Almost two thirds of customers end a relationship with one company and deflect to another company within the same industry, causing individual companies to lose $50.6 billion each year. Not accounted for in the survey is the high cost of another company in the industry to gain that customer.

However, about a third abandon the relationship altogether, causing the entire industry to lose $32.4 billion annually. While some industries are essential to the well-being of the consumer, others become "unneeded" if the consumer is upset with the level of service.

For every 10 interactions, the customer will end a relationship with a company! The average value of each lost relationship is $289 per year.
Two amazing numbers from this study:
- 40% of consumers said it is critical to provide more intelligent self-service to reach a human so they are not trapped in automated systems.
- 90.5% of consumers would welcome proactive engagement to improve their experience through extended offers or help during self-service transactions.

Conversely, 78% of American consumers say their most satisfying experience occurred because of a capable and competent customer service representative.

These numbers are staggering, but what do they mean to your business on a day-to-day basis? How can you improve? How can you keep satisfied customers?

Most people are happy with their experiences with live agents, Web chat, and Web self-service conducted with a quality help desk software. Therefore, those are areas in which the current products and practices are working.

Consumers want consistency and continuity. Those are easily achievable with good customer service software. Consumers want improved personalization. That includes proactivity and outreach. For example, if they are stuck in automated service for a specified period, they would love to have an agent break in and assist them or for there to be a "chat" button to click to talk with an agent. It would be even better if that agent already had whatever information they had inputted into the system so they would not have to repeat it.
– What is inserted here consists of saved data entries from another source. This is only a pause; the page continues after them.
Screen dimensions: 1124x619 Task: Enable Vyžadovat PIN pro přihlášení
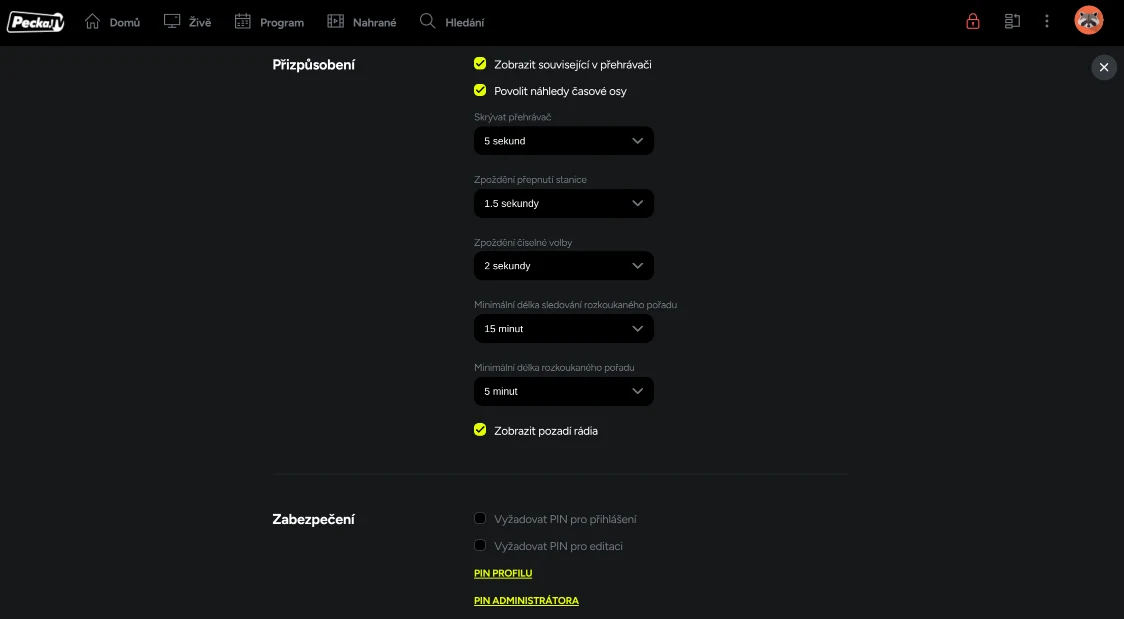(x=480, y=519)

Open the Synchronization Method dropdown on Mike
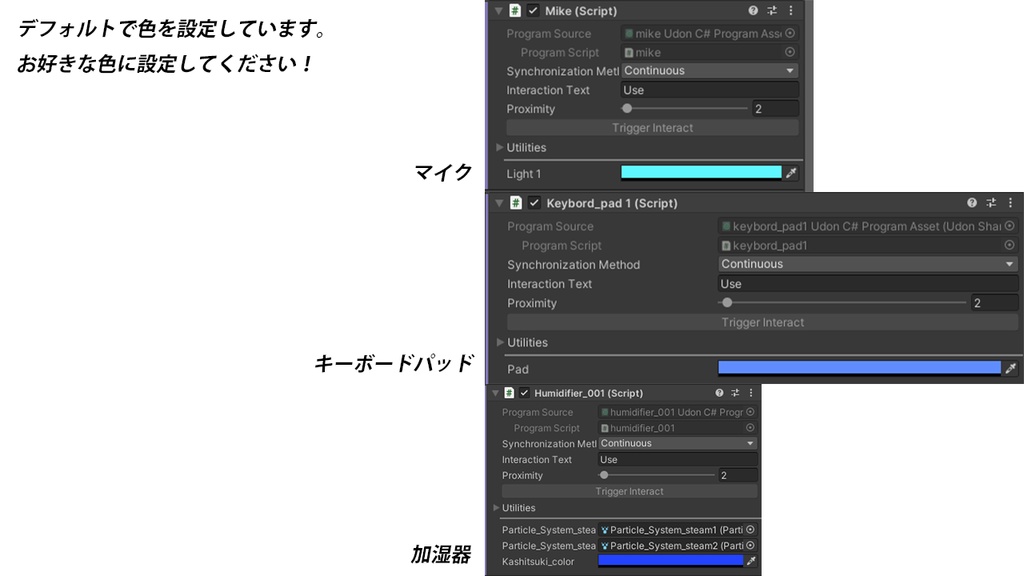click(x=708, y=70)
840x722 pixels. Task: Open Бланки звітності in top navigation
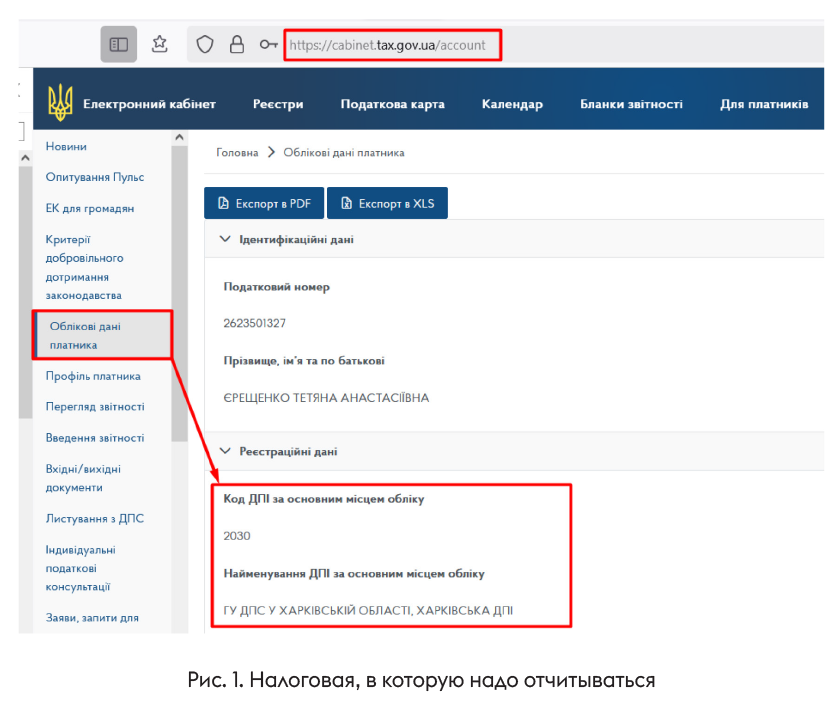(631, 104)
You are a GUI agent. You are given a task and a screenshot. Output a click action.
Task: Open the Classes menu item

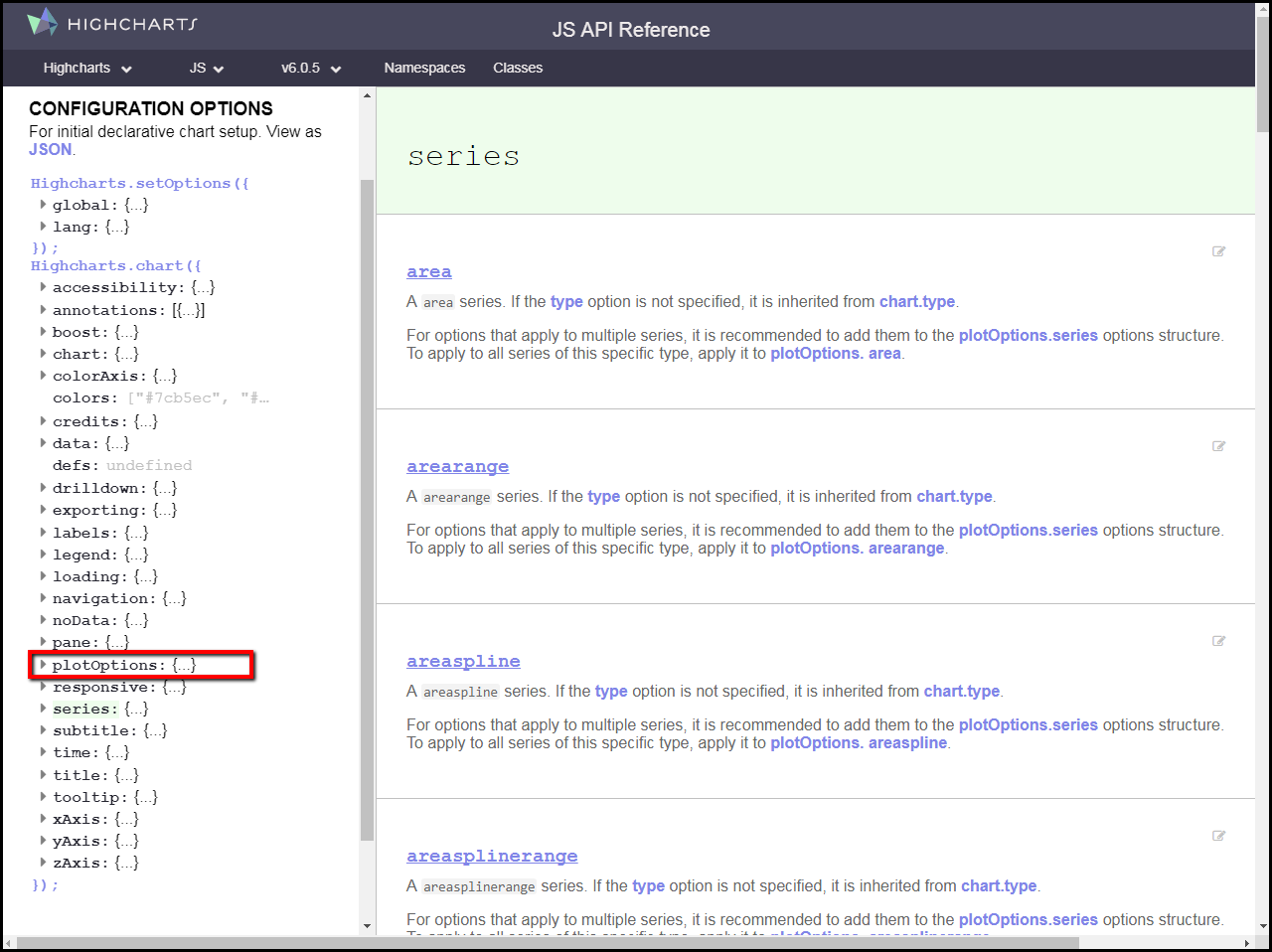coord(518,69)
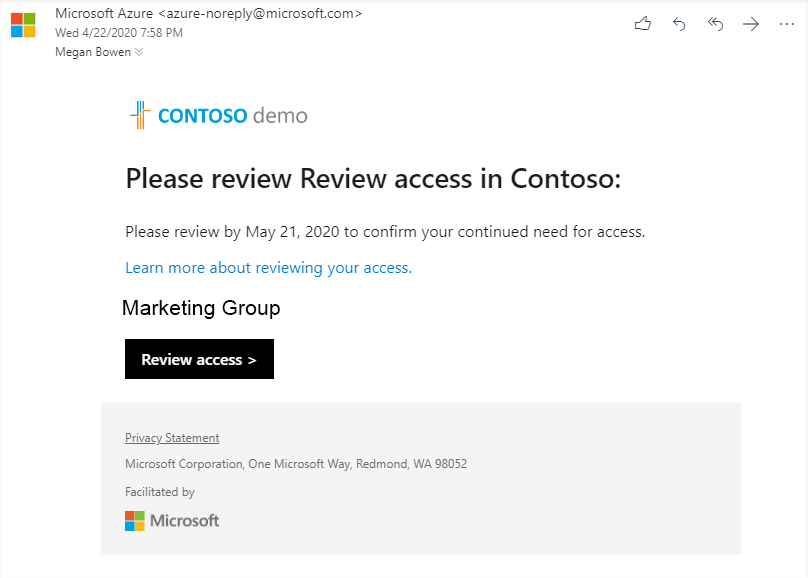Open more message actions with the ellipsis

pos(786,23)
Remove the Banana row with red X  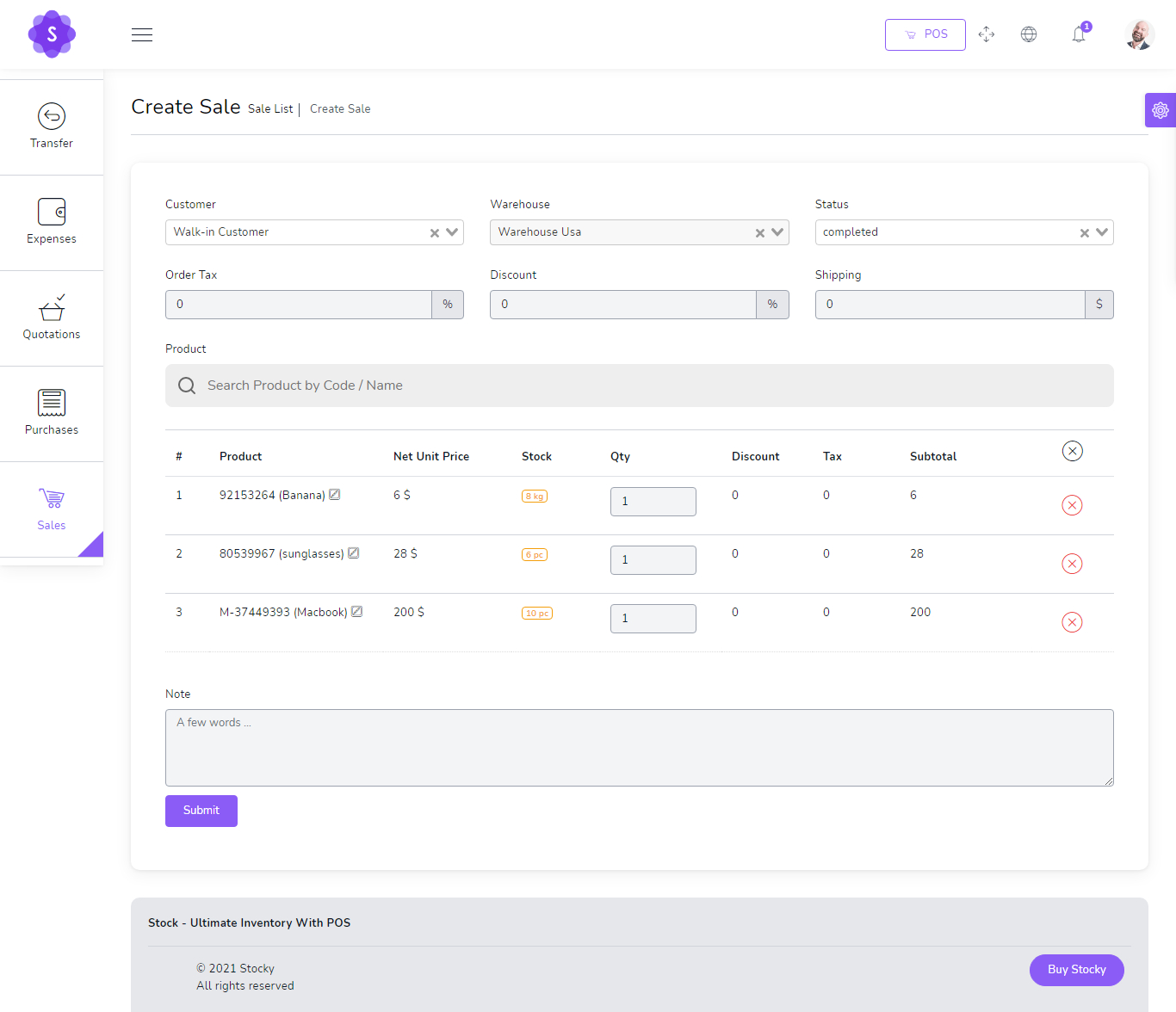coord(1072,505)
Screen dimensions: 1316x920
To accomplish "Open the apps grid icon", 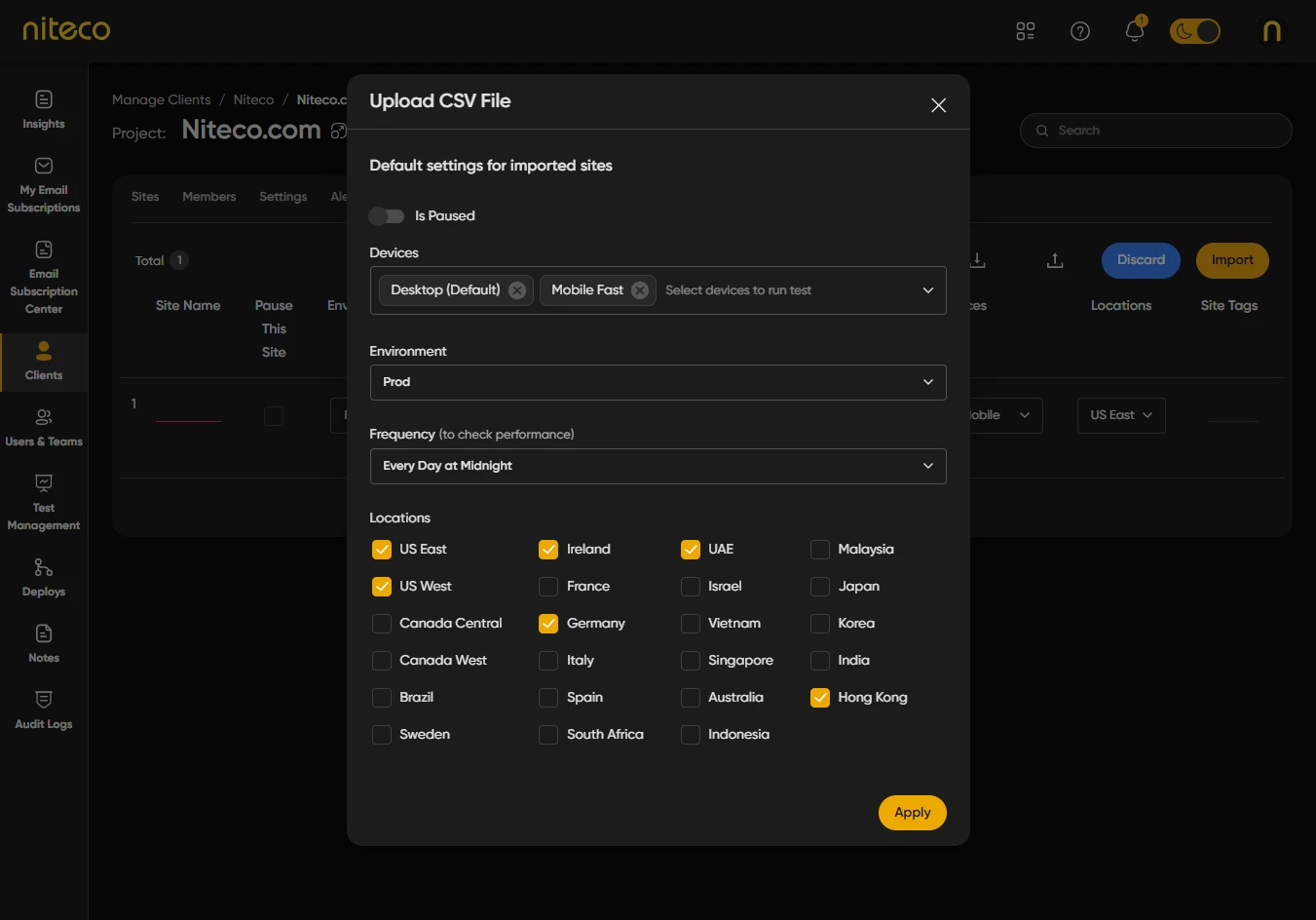I will click(1025, 31).
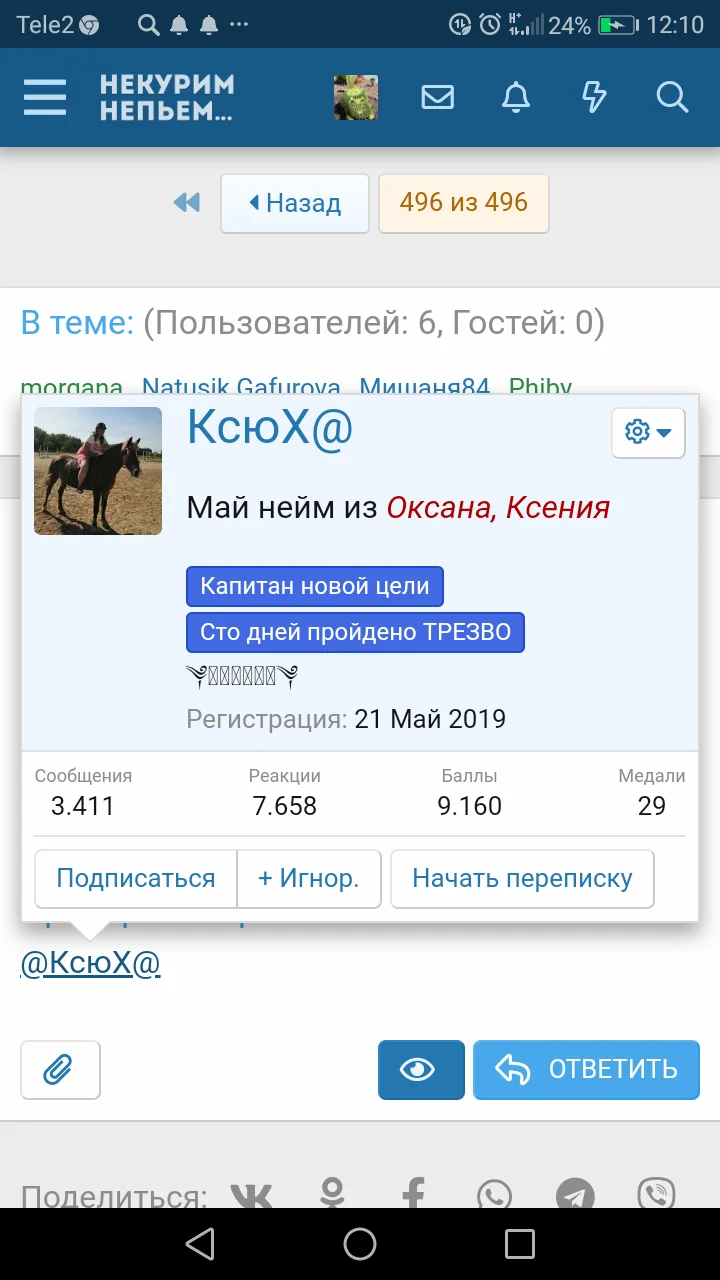720x1280 pixels.
Task: Open the search magnifier icon
Action: 672,97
Consumers want to be valued. They want their time respected and they want their issues resolved politely in a short amount of time. This might mean submitting a "help ticket" using an automated help desk software system and receiving an e-mail with instructions about how they can fix the issue or talk to someone that can. Or it might include being able to schedule a time with a help desk agent that knows how to fix the problem. These days there is software that easily allows a technician at Dell Computers to log onto your desktop, see the network environment that you are connected to, fix the problem by loading up a software patch from their customer support software, click a few places on your computer and the Dell agent is finished. All you had to do was sit there and watch. The first time that I saw this take place, I was duly impressed with the lengths they had gone to make it easy on the help desk agent and me, the customer.

And I may not be Dell’s biggest fan due to the offshore debacle they produced several years ago, but I am obviously one of their stronger supporters when asked about their service. And that has to be worth something, right?